* **DIRECTIONS**
Rewrite every entry below with "Where is" swapped for "Where can I find", keeping everything else the same.

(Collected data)
-*-
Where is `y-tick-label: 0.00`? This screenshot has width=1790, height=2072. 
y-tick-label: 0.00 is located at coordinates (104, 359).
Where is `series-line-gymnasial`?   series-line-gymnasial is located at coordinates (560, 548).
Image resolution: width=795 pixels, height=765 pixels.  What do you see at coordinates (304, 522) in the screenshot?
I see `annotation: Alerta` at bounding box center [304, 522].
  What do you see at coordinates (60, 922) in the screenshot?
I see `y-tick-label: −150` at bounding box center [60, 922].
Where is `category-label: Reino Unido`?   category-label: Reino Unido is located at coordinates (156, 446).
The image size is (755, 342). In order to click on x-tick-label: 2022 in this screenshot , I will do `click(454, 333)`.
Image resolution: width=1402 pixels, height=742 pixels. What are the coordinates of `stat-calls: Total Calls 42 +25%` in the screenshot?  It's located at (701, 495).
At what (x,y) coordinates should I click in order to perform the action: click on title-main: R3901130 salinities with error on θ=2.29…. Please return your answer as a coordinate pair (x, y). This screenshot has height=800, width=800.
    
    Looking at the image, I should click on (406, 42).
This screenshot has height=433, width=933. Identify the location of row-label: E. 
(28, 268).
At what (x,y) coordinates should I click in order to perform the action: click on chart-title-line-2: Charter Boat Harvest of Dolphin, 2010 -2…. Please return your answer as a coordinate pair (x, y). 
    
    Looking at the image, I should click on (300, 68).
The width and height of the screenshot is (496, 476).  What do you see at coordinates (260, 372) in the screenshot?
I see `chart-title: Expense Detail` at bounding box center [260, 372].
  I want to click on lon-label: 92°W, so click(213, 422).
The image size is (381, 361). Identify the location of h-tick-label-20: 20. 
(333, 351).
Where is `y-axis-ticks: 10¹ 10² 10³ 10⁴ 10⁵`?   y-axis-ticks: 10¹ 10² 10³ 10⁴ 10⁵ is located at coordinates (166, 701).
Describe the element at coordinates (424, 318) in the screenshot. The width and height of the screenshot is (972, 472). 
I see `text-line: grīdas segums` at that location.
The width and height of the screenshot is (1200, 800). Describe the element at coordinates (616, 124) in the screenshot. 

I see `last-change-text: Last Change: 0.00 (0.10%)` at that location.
-*-
* **REPLY**
Where can I find `y-tick-label: 0.00`? This screenshot has width=1790, height=2072. 
y-tick-label: 0.00 is located at coordinates (104, 359).
Where can I find `series-line-gymnasial`?   series-line-gymnasial is located at coordinates (560, 548).
Image resolution: width=795 pixels, height=765 pixels.  What do you see at coordinates (304, 522) in the screenshot?
I see `annotation: Alerta` at bounding box center [304, 522].
  What do you see at coordinates (60, 922) in the screenshot?
I see `y-tick-label: −150` at bounding box center [60, 922].
Where can I find `category-label: Reino Unido`?   category-label: Reino Unido is located at coordinates (156, 446).
The image size is (755, 342). In order to click on x-tick-label: 2022 in this screenshot , I will do `click(454, 333)`.
Image resolution: width=1402 pixels, height=742 pixels. What are the coordinates of `stat-calls: Total Calls 42 +25%` in the screenshot?  It's located at (701, 495).
At what (x,y) coordinates should I click in order to perform the action: click on title-main: R3901130 salinities with error on θ=2.29…. Please return your answer as a coordinate pair (x, y). This screenshot has height=800, width=800.
    
    Looking at the image, I should click on (406, 42).
This screenshot has height=433, width=933. Identify the location of row-label: E. 
(28, 268).
At what (x,y) coordinates should I click in order to perform the action: click on chart-title-line-2: Charter Boat Harvest of Dolphin, 2010 -2…. Please return your answer as a coordinate pair (x, y). 
    
    Looking at the image, I should click on (300, 68).
The width and height of the screenshot is (496, 476).  What do you see at coordinates (260, 372) in the screenshot?
I see `chart-title: Expense Detail` at bounding box center [260, 372].
  I want to click on lon-label: 92°W, so click(213, 422).
The image size is (381, 361). Identify the location of h-tick-label-20: 20. 
(333, 351).
Where can I find `y-axis-ticks: 10¹ 10² 10³ 10⁴ 10⁵`?   y-axis-ticks: 10¹ 10² 10³ 10⁴ 10⁵ is located at coordinates (166, 701).
Describe the element at coordinates (424, 318) in the screenshot. The width and height of the screenshot is (972, 472). 
I see `text-line: grīdas segums` at that location.
The width and height of the screenshot is (1200, 800). Describe the element at coordinates (616, 124) in the screenshot. 

I see `last-change-text: Last Change: 0.00 (0.10%)` at that location.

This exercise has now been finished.